The carbonylation of proteins was detected with the OxyBlot Protein Oxidation Detection Kit (MilliporeSigma) according to manufacturer’s instructions.

Mitochondrial isolation and determination of enzymatic activities

Mitochondria were isolated from fresh forebrain, which was minced and homogenized in a glass-glass homogenizer with 10 volumes of buffer A (320 mM sucrose, 1 mM EDTA and 10 mM Tris-HCl, pH 7.4). Nuclei and unbroken cells were removed by centrifugation at 800 ×g for 10 minutes at 4°C, and mitochondria were pelleted by centrifugation at 7,500 ×g. The ATP synthetic activity was determined in fresh mitochondria as described [28,90], using respiration buffer (225 mM sucrose, 10 mM KCl, 5 mM MgCl₂, 1 mM EGTA, 0.1% fatty acid-free BSA, 10 mM K₂HPO₄ and 10 mM Tris-HCl, pH 7.4) with 120 μM P¹,P⁵-di(adenosine-5′)pentaphosphate, 5 mM ADP and 8 mM succinate as respiratory substrate.

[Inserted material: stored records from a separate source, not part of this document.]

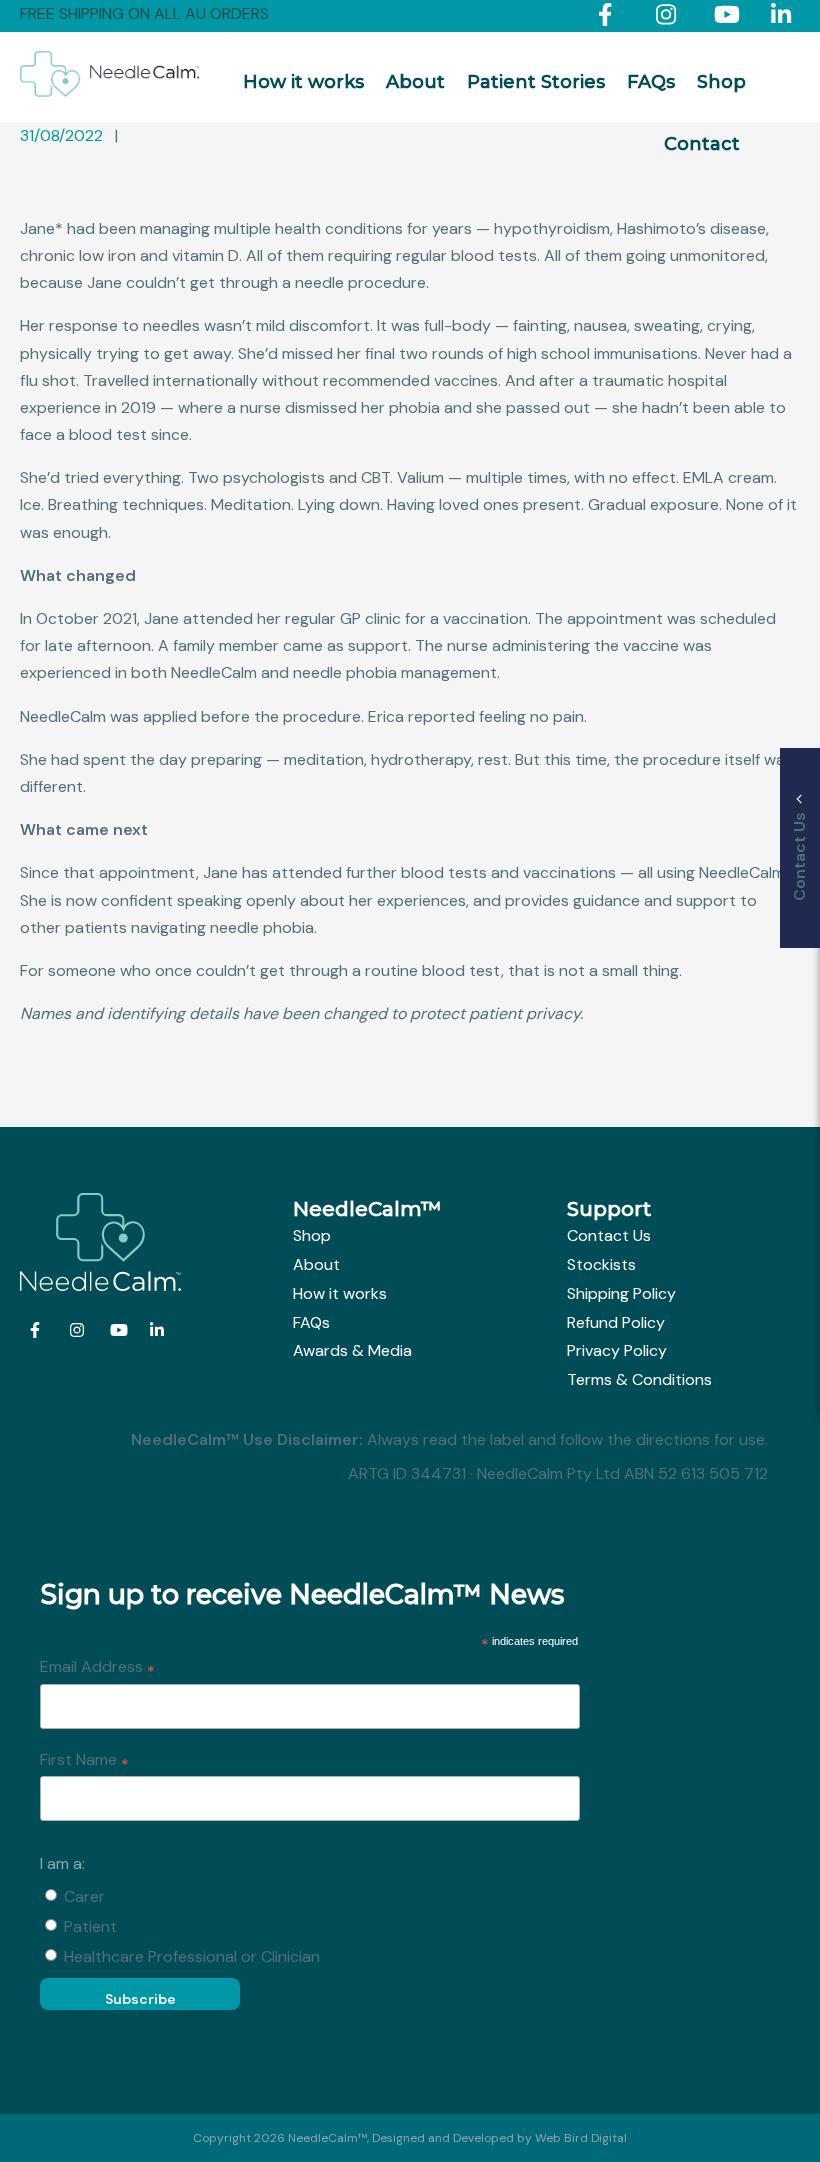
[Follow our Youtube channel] (728, 18)
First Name (84, 1761)
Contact (702, 144)
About (415, 82)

The ATP hydrolase, rotenone-sensitive NADH dehydrogenase (complex I), and cytochrome c oxidase (complex IV) activities were determined after freeze-thawing mitochondrial preparations as described [12,91]. A total of 140-μM phenazine methosulphate was used as electron acceptor for the determination of complex I activity. Inhibition of the ATP synthase and hydrolase activities was accomplished by the addition of 10-μM oligomycin to mitochondria from the 3 genotypes.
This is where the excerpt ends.